US 12,293,109 B2
	Memory device with reinforcement learning with Q-learning acceleration
Ran Zamir, Ramat Gan (IL); Ofir Pele, Netanya (IL); Stella Achtenberg, Netanya (IL); and Omer Fainzilber, Herzeliya (IL)
Assigned to Sandisk Technologies, Inc., Milpitas, CA (US)
Filed by Western Digital Technologies, Inc., San Jose, CA (US)
Filed on Mar. 25, 2021, as Appl. No. 17/212,526.
Claims priority of provisional application 63/073,387, filed on Sep. 1, 2020.
Prior Publication US 2022/0066697 A1, Mar. 3, 2022
Int. Cl. G06F 3/06 (2006.01); G06N 20/00 (2019.01)

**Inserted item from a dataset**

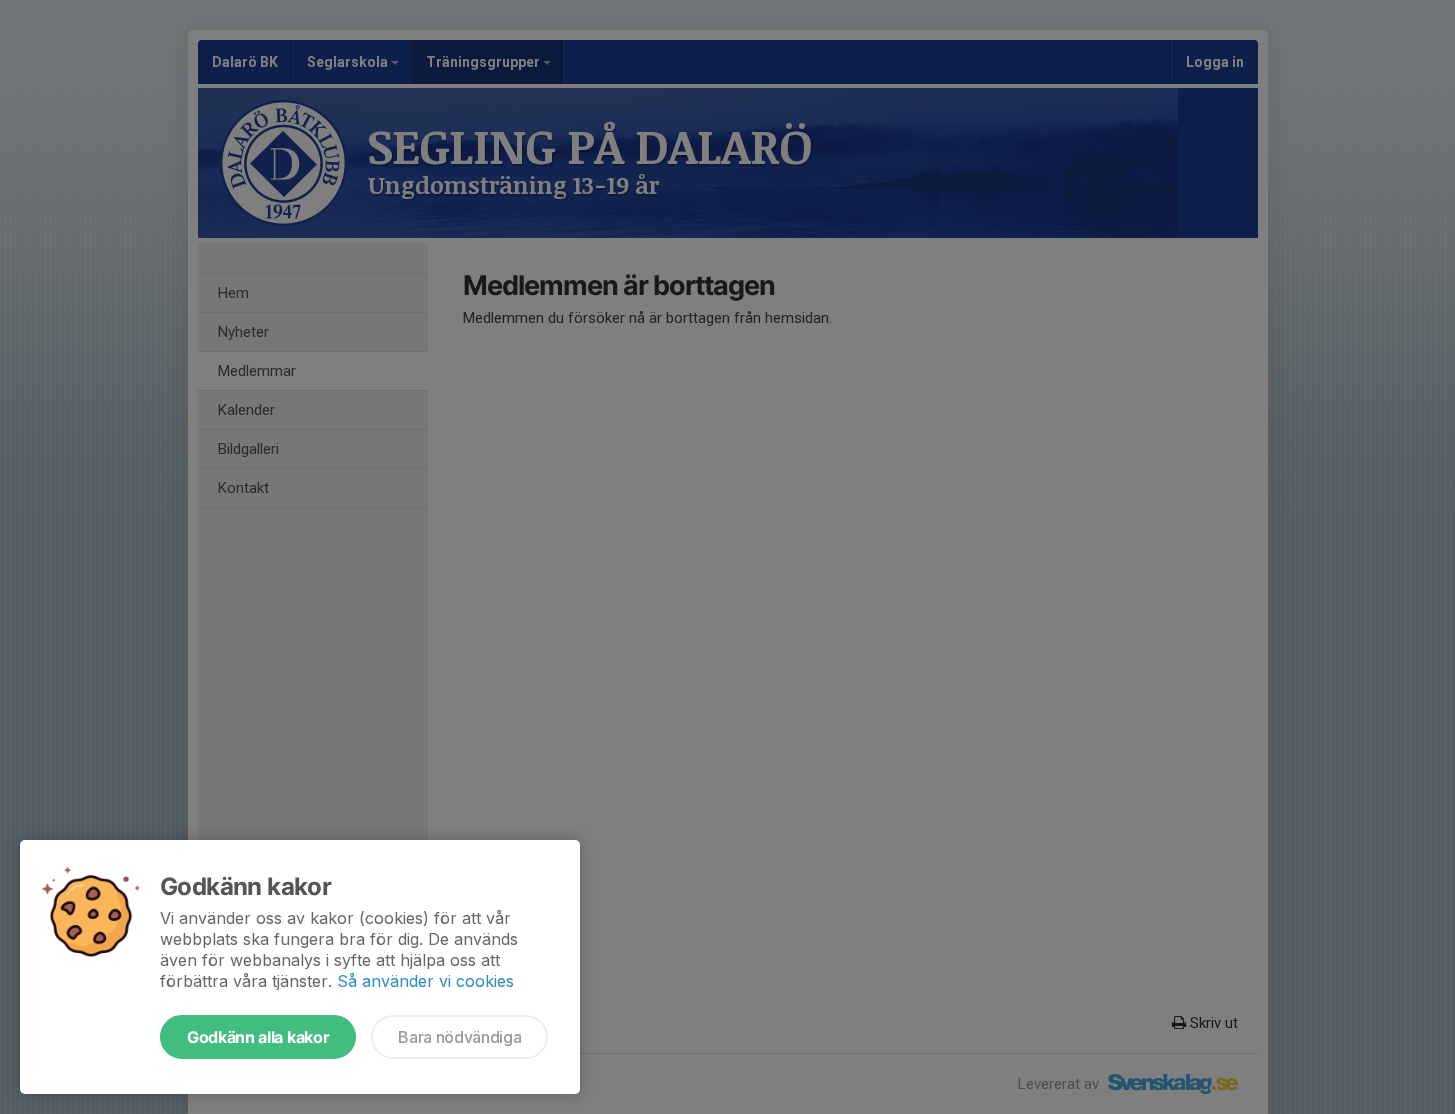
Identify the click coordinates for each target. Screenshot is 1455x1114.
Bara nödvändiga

CPC G06F 3/0659 (2013.01) [G06F 3/0611 (2013.01); G06F 3/0673 (2013.01); G06N 20/00 (2019.01)]

18 Claims

1. A data storage device, comprising:

a non-volatile memory (NVM) device; and

a controller coupled to the NVM device, wherein the controller is configured to:

receive Q table data from the NVM device;

execute a Q-learning algorithm to create updated Q table data;

write the updated Q table data to a first Q table or a second Q table in the NVM device, wherein:

all actions associated with a state of one or more states of the first Q table and the second Q table are generated on a same wordline of the NVM device; and

on the same wordline, each action of the state of the first Q table and each action of the state of the second Q table are alternating; and

read the same wordline of the NVM device, wherein reading the same wordline senses all actions associated with the state of the one or more states of the first Q table and the second Q table.